Birding is best when Westchester County follows its own management plan of mowing 1/4 of the meadow per year, thereby creating different meadows habitats, but this has never done. Either the maintenance workers are too lazy or the suits in the parks department are incompetent. At times the entire meadow is mowed leading to a disastrous breeding season or a near birdless wasteland in winter.
Fall and winter bring in many hawks such as American Kestrel and Northern Harrier. Red-tailed Hawks are common year-round. Look for Rough-legged Hawk in flight years and an occasional Short-eared Owl. Short-eared Owls are best seen at dusk as they start their night cruising the landfill for a meal. Great Horned Owl and Eastern-Screech-Owl are also present.

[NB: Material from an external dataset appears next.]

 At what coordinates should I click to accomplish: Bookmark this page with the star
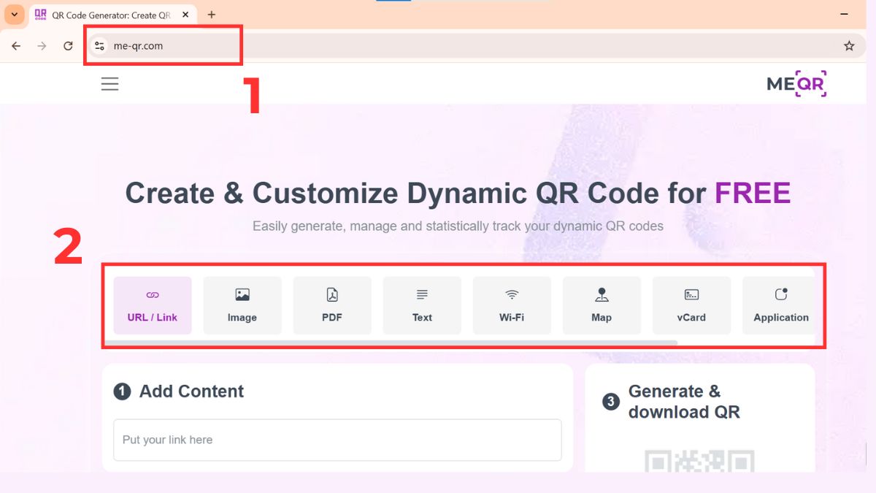point(849,45)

The landfill, is also great for sparrows in the fall, with Song, Savannah and White-throated the most common. All the other eastern sparrows may also show up and have included Vesper, Grasshopper and Henslow's Sparrows. A few Savannah Sparrows overwinter along the ditches that drain the old landfill.
Look for American Pipit and Horned Lark in the fall and winter, along with occasional Snow Bunting and Lapland Longspur. Bald Eagles can be found in the trees, on ice flows or overhead in winter. Another great spot for eagle watching is a small parking lot at the very southern end of the Croton Train Station, past the maintenance hut. Look for eagles in the trees just right of the Route 9 bridge and in the opposite direction in the trees right of the landfill. American Coot can be common here in late fall. Their numbers drop as the eagles come in for the winter till they all seem to disappear.
Waterfowl in Croton
Bay during fall and winter include Scaup, Common
Merganser, Common Goldeneye and Bufflehead. The month of the Croton River, near
the Route 9 bridge can have Hooded Merganser, Ring-necked Duck, Canvasback and
an occasional Redhead or Northern Pintail. The marsh to the
south is difficult to access but can have Virginia and Sora Rails
in migration. The lower trail out to the point holds many hard-hardies in winter
including Gray Catbird, Hermit Thrush and Fox Sparrow.
508 acres. Entrance Fee in the warmer months.
Directions: Take Route 9 to Croton Point Avenue exit; follow signs.